Graphical User Interfaces can be Patentable within the U.S. Alice Framework

Graphical User Interfaces can be Patentable within the U.S. Alice Framework

A recent case from the United States Court of Appeals for the Federal Circuit sheds more light on what types of Computer Implemented Inventions might be considered patentable.

The patents in this case (Trading Technologies Int., Inc. v. CQG) relate to user interfaces, and in particular to user interfaces designed to facilitate real-time trading. The ’132 and ’304 patents describe and claim a method and system for the electronic trading of stocks, bonds, futures, options and similar products. The patents explain problems that arise when a trader attempts to enter an order at a particular price, but misses the price because the market moved before the order was entered and executed. It also sometimes occurred that trades were executed at different prices than intended, due to rapid market movement.
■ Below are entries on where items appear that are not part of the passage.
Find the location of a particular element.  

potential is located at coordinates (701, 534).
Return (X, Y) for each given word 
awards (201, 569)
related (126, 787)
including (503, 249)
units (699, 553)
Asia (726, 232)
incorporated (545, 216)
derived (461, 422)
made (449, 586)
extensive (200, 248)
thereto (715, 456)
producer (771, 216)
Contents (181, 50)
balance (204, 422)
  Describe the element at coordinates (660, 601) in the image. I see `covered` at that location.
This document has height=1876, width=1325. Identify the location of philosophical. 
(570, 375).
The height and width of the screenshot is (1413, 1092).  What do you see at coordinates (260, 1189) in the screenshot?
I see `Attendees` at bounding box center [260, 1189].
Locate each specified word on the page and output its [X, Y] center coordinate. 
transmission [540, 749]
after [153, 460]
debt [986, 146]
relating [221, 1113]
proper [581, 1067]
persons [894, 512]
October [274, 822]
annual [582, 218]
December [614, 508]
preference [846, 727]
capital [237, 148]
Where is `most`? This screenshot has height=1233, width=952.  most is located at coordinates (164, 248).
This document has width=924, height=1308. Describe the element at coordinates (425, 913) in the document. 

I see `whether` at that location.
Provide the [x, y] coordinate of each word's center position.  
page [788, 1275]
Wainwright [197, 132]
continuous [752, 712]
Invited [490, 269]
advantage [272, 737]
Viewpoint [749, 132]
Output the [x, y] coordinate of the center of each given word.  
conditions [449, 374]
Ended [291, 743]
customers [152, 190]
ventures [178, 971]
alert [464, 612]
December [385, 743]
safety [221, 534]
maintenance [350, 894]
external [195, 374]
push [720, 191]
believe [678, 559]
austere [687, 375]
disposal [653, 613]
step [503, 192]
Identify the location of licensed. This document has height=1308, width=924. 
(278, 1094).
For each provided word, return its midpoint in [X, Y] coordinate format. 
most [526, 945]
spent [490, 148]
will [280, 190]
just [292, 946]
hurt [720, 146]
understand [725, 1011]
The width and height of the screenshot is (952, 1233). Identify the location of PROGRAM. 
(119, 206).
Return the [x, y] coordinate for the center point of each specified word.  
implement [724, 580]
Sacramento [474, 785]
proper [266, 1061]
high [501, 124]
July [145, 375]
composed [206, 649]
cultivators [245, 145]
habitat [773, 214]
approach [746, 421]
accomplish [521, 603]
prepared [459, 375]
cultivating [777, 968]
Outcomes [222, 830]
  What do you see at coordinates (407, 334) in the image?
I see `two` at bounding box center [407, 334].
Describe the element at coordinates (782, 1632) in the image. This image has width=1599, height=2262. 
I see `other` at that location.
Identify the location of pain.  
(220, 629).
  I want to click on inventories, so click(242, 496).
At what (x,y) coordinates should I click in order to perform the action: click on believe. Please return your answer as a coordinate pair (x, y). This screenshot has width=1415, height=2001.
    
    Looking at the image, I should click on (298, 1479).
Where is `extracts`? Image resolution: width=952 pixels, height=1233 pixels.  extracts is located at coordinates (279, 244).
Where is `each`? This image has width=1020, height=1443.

To address these problems, the patents are for “[a] method and system for reducing the time it takes for a trader to place a trade when electronically trading on an exchange, thus increasing the likelihood that the trader will have orders filled at desirable prices and quantities”. The patents describe a trading system in which a graphical user interface “display[s] the market depth of a commodity traded in a market, including a dynamic display for a plurality of bids and for a plurality of asks in the market for the commodity and a static display of prices corresponding to the plurality of bids and asks” (’132 patent col. 3, ll. 11–16; ’304 patent col. 3, ll. 15–20). In the patented system the bid and asked prices are displayed dynamically along the static display, and the system pairs orders with the static display of prices and prevents order entry at a changed price.

The issue in this case is whether the claims recite patentable subject matter or are merely directed to an abstract idea. The Court’s opinion in Alice Corporation Pty. Ltd. v. CLS Bank International, 134 S.Ct. 2347 (2014), provides the framework for patent-eligibility of business methods. The Court explained that a patent’s claim falls outside § 101 where:

  • it is “directed to” a patent-ineligible concept, i.e., a law of nature, natural phenomenon, or abstract idea, and
  • if so, the particular elements of the claim, considered “both individually and ‘as an ordered combination,’” do not add enough to “‘transform the nature of the claim’ into a patent-eligible application.”

Based on this Alice framework, the District Court in this case explained that the challenged patents do not simply claim displaying information on a graphical user interface. The claims require a specific, structured graphical user interface paired with a prescribed functionality directly related to the graphical user interface’s structure that is addressed to and resolves a specifically identified problem in the prior state of the art. The District Court concluded that the patented subject matter meets the eligibility standards of Alice Step 1. The Court of Appeal concurred with the District Court, for all of the reasons articulated by the District Court, including that the graphical user interface system of these two patents is not an idea that has long existed and satisfies the threshold criterion of an abstract idea and ineligible concept, as the court explained in Mayo Collaborative Services v. Prometheus Laboratories, Inc., 566 U.S. 66, 73 (2012) (the patent must “amount to significantly more in practice than a patent upon the [ineligible concept itself]”).

This case provides some valuable indications on how to anticipate and to overcome excluded-subject objections in the U.S. In particular, it provides an indication that a graphical user interface may be patentable, if specifically configured to provide new functionality.